My brief was to go down and shoot some nice pictures as part of a day in the life of Sydney, although I was told by my picture editor that they weren’t holding space for it. (action sports still struggle for space in major mainstream newspapers – even surfing, which is such a huge sport in Australia)
Competitions like this are always hard to shoot.before the competition they had me check out these helmets for my protection during the games, and they can be use for almost everything passes are handed out to seemingly anyone with a DSLR, and add to that the endless line of filmers and lurkers and you have yourself one crowded skate bowl with particularly ugly backgrounds. i.e other cameras and flashes.
I decided to just have a bit of fun with it, and was super happy with this image, which I managed to nab just before I had to head back to the car to file the shots back to the paper.
The good news – they ran a fairly large picture of the comp. The bad – it was a bail! Oh well, can’t win
I’ve been trying to do this post for at least four days now. Time is not something that is readily available when you’re shooting an Olympic Games. I’ve spent the last week constantly on buses between venues and walking from drop off point to security, then more walking, then a shuttle bus, then more walking – fast walking, trying to get to a good spot as fast as possible. The buses in theory are probably a good place to get some of these blog posts done, but then again they are one of the few chances to get some sleep. Today I fell asleep with a half full cup of coffee in my hand – Tim Horton’s, your coffee clearly isn’t strong enough.

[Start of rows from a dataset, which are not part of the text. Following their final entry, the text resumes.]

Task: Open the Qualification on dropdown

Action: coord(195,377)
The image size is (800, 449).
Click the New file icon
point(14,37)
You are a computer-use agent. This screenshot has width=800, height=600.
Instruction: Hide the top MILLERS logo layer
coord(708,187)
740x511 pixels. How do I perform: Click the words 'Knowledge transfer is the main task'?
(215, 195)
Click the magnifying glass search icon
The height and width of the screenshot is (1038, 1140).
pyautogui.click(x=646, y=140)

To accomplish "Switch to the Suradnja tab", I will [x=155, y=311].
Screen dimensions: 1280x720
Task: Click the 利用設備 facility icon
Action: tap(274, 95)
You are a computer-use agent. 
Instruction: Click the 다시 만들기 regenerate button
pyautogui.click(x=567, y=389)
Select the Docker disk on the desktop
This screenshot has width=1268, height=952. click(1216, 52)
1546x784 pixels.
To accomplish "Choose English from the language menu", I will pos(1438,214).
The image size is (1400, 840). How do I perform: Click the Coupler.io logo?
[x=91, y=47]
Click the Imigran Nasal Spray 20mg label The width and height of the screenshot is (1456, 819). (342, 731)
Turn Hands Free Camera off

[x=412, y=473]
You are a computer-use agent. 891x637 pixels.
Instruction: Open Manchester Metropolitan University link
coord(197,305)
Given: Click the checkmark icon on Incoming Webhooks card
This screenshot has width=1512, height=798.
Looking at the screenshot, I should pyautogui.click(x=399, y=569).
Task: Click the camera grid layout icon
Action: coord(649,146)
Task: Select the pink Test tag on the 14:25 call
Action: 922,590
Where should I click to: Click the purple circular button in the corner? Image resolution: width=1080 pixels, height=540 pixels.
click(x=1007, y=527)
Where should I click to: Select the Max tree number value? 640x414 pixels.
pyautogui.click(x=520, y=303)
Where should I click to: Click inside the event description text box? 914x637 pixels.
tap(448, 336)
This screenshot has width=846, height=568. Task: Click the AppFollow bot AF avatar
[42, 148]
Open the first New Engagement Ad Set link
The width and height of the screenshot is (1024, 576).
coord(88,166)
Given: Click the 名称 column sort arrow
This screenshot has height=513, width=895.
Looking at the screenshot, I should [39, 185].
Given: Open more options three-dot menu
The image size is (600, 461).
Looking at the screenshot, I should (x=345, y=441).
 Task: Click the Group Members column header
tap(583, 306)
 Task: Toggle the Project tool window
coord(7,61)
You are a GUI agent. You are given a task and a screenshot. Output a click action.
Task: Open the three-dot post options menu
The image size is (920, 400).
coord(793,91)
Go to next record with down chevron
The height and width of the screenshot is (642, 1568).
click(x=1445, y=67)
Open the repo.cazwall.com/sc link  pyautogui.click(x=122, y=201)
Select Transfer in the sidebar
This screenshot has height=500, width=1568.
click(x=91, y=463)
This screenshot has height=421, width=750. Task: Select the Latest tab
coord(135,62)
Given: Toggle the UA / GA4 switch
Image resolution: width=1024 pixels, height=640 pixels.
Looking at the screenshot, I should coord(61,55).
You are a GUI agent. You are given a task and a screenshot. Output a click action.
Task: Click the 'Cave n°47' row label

The games are dominated by the big photo agencies, Getty, Reuters, Assocociated Press, and Agence France Presse. These agencies get all the best positions at every event reserved for them, they have card runners constantly collecting their memory cards and running them back to pictures editors to get the shots on the wire before the event has even finished. For all the other photographers it’s a free-for-all. There are limited positions and for the most part, the angle or the shot from those positions isn’t clean and you are squeezing in with 20-30 other people trying not to hit the guy in front on the head with your 400mm lens (sorry to the dude from The Oregonian, or whatever newspaper you were from, it wont happen again!) It forces you to look for a different shot, and that is a damn good thing. It’s exciting hearing 30 cameras’ motor drives chattering away like some crazy summer insect on steroids, it’s cool to talk shop with photographers from all around the globe, it’s great to try to teach newspaper guys how snowboarding works, and even better when they start showing you the shots on their camera, clearly stoked they’ve made a nice frame.